Likely the teacher is trying to make his or her students think, and will be satisfied with creative solutions that solve the problem.
None of these solutions would be used in the real world, because we have the String.length()
method. But the creative, problem-solving process you're learning would be used in real development.
"1. Check the element,and when get the out of bounds exception,it means the end of string,we catch this exception,then we can get the length."
Here, you're causing an exception to be thrown in the normal case. A common style guideline is for exceptions to be thrown only in exceptional cases. Compared to normal flow of control, throwing an exception can be more expensive and more difficult to follow by humans.
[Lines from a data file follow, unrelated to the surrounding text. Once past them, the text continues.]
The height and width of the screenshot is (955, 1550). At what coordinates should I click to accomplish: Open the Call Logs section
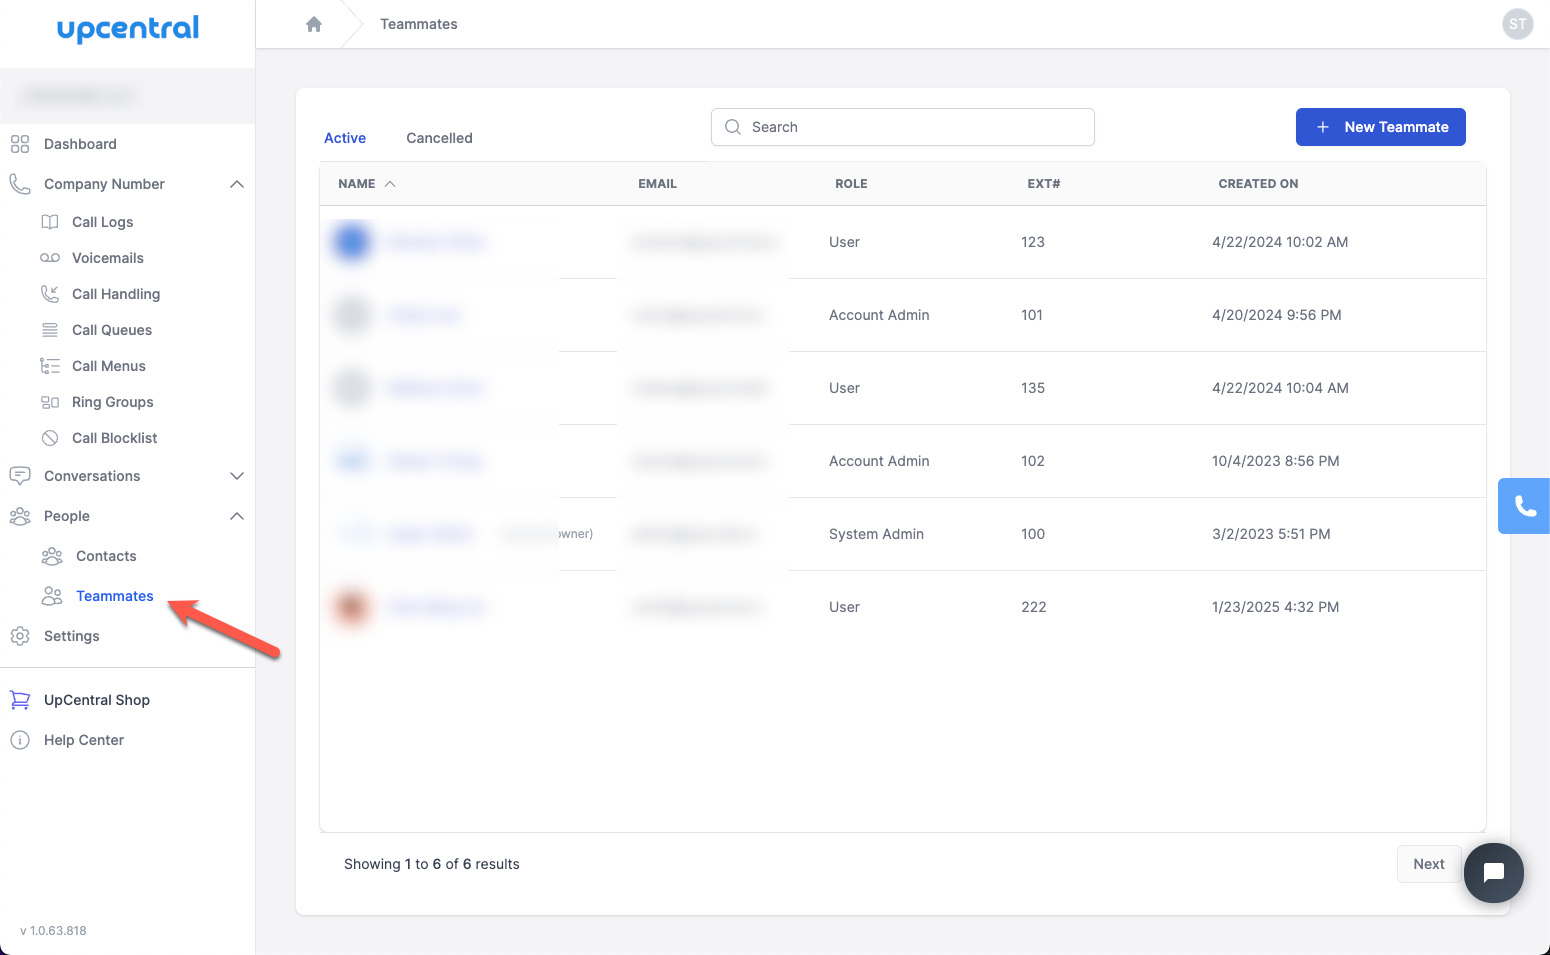102,221
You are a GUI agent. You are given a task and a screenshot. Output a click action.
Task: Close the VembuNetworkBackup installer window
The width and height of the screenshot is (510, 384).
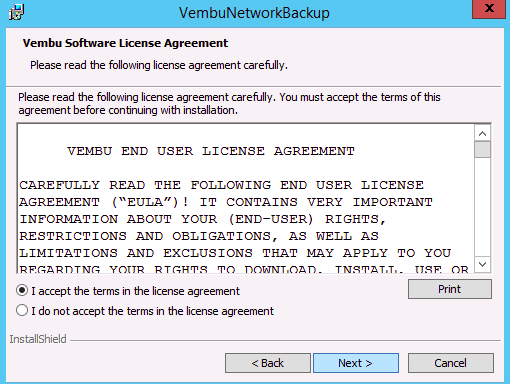(x=489, y=9)
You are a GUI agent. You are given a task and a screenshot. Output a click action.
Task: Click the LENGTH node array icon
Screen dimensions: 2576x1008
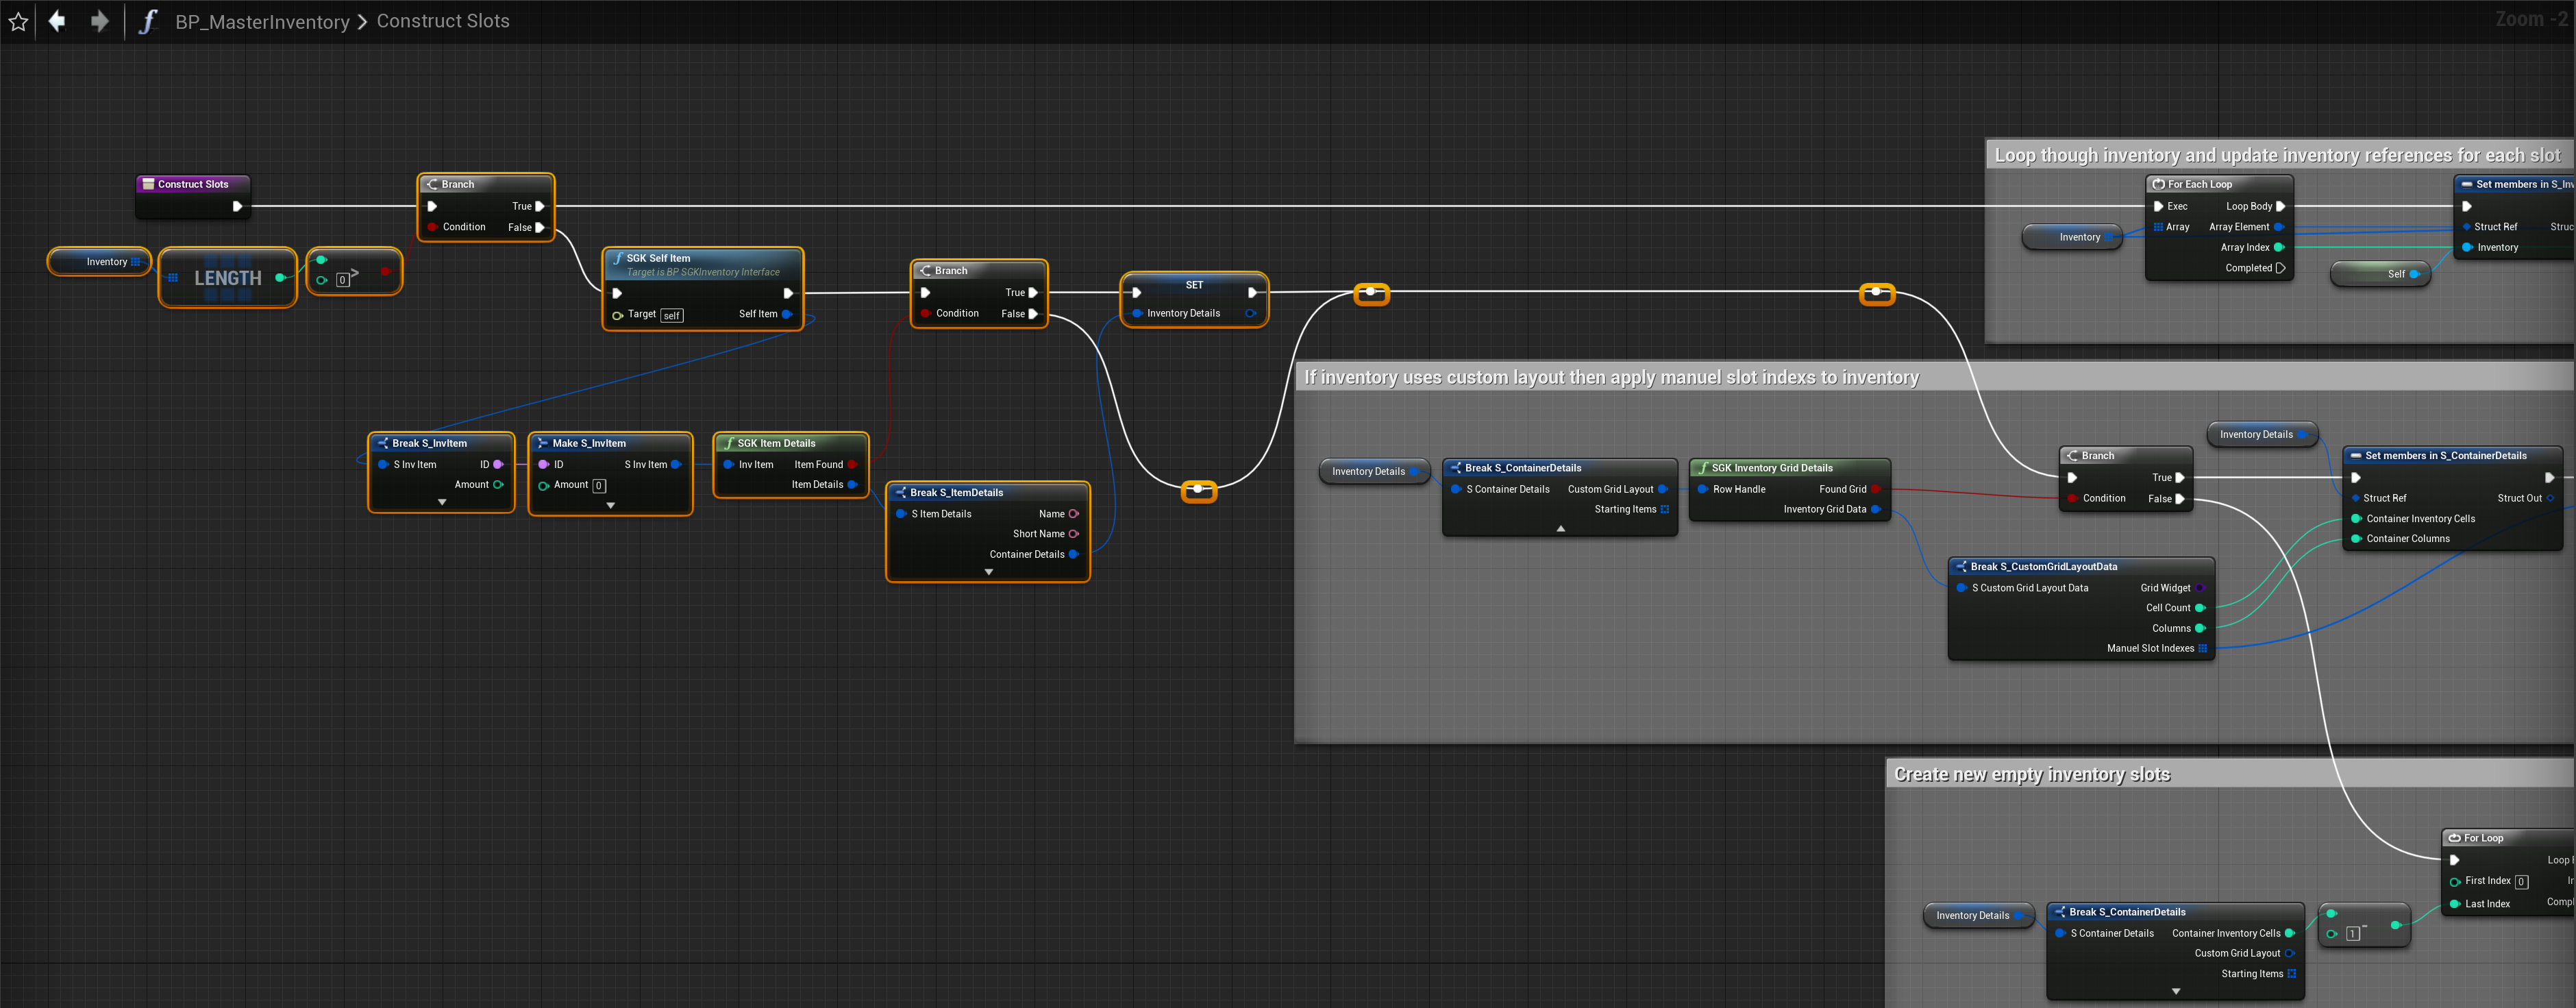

That said, this one of your ideas has a potential advantage for very long strings. All of the posted answers so far run in linear time and space. The time and/or additional space they take to execute is proportional to the length of the string. With this approach, you could implement an O(log n) search for the length of the string.
Linear or not, it's possible that the teacher would find this approach acceptable for its creativity. Avoid if the teacher has communicated the idea that exceptions are only for exceptional cases.
"2. Every time a string is pass to calculate the length,we add the special character to the end of it,it can be '\0',or "A",etc.."
This idea has a flaw. What happens if the string contains your special character?
EDIT
A simple implementation would be to get a copy of the underlying char array with String.toCharArray()
, then simply take its length. Unlike your ideas, this is not an in-place approach - making the copy requires additional space in memory.